Manu, son élève, ne sera jamais musicienne. L’enseignante a honnêtement essayé d’expliquer le fait à ses parents, choisissant des mots précautionneux pour ne pas les peiner. La révélation de l’inaptitude de leur fille ne les a pas froissés. Ils ont cependant insisté pour que le professeur persiste dans l’éducation à la pratique de son Art. Touchée par leur modestie candide, Mademoiselle Lê a accepté de poursuivre sa mission. Par reconnaissance, la fillette apporte désormais quelques pâtisseries provenant de la boutique de ses parents.
Ce goûter imposé en prolongement des séances l’a d’abord offusquée. Endurer le pilonnage des touches de son clavier par les maladresses enfantines, c’était déjà douloureux pour sa dignité d’ancienne virtuose! Mais la colère de Mademoiselle Lê a fondu quand elle a compris le sens des remerciements parentaux. Conscients que leur voisine vit du fruit de ses études musicales, ils offrent en retour le meilleur de leurs talents : des religieuses, des Paris-brest et des petits-fours sortis tout chauds du fournil.
La bouche pleine et les mains constellées des miettes du mille-feuille qu’elle dévore avec application, Manu ne quittent pas des yeux les mésanges charbonnières qui virevoltent inlassablement sur la terrasse près du petit refuge en bois. Les oiseaux ont déjà perçu l’imminence des premières gelées et sont revenus vers l’abri. Occasionnellement, Mademoiselle Lê s’octroie une pause pour admirer la chorégraphie harmonieuse qui régit leur conquête du territoire. Parfois, elle imagine quelques notes, joue une suite d’arpèges illustrant leur manège. Les mésanges ont l’oreille plus musicale et attentive que bien des humains…
— Chais pas, mais là ch’crois bien qu’elles zaiemeraient goûter aussi mon gâteau…

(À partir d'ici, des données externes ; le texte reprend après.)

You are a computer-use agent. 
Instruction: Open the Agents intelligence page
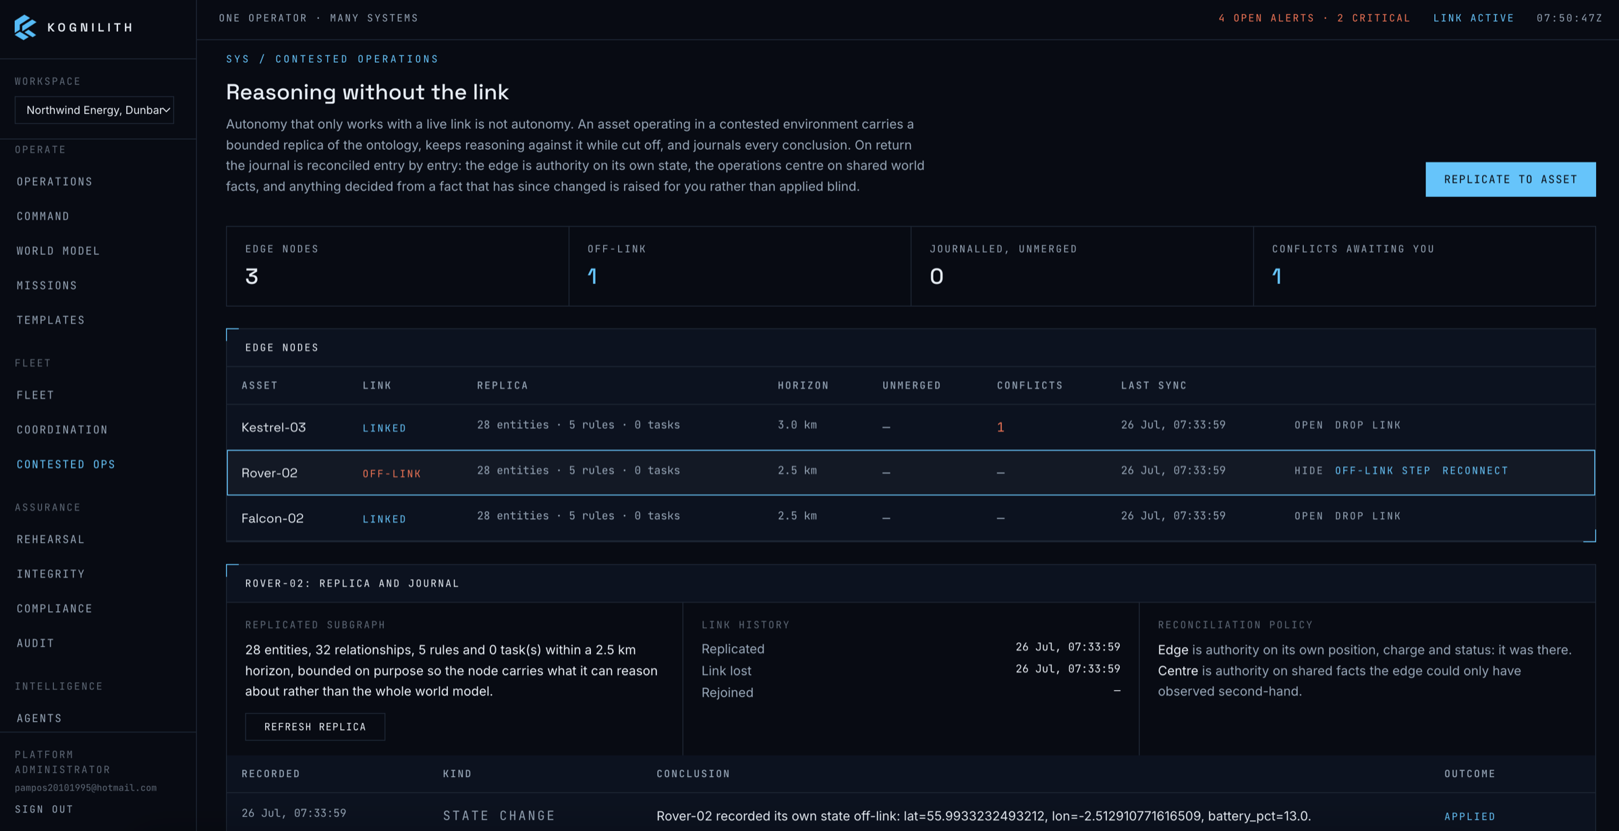pos(39,718)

Et Manu pose sur la crémone ses doigts collants de crème et de sucre. Mademoiselle Lê réprime un frisson. Paradoxalement, la spontanéité maladroite de la fillette lui apparaît comme une revanche sur son propre parcours. Ses nuits sont encore habitées de cauchemars remontés des limbes du passé: elle revit indéfiniment son apprentissage précoce du piano et la sévérité de l’éducation dans la Chine des années Mao, la terreur et la faim éprouvées pendant la longue période en exil pénitentiaire sous le joug de la Révolution Culturelle. Et puis, à son arrivée en Europe, l’outrance des excès alimentaires pour effacer les manques. Elle a alors supporté des troubles de l’appétit déstabilisants jusqu’à l’abandon de la carrière de soliste qui lui était promise.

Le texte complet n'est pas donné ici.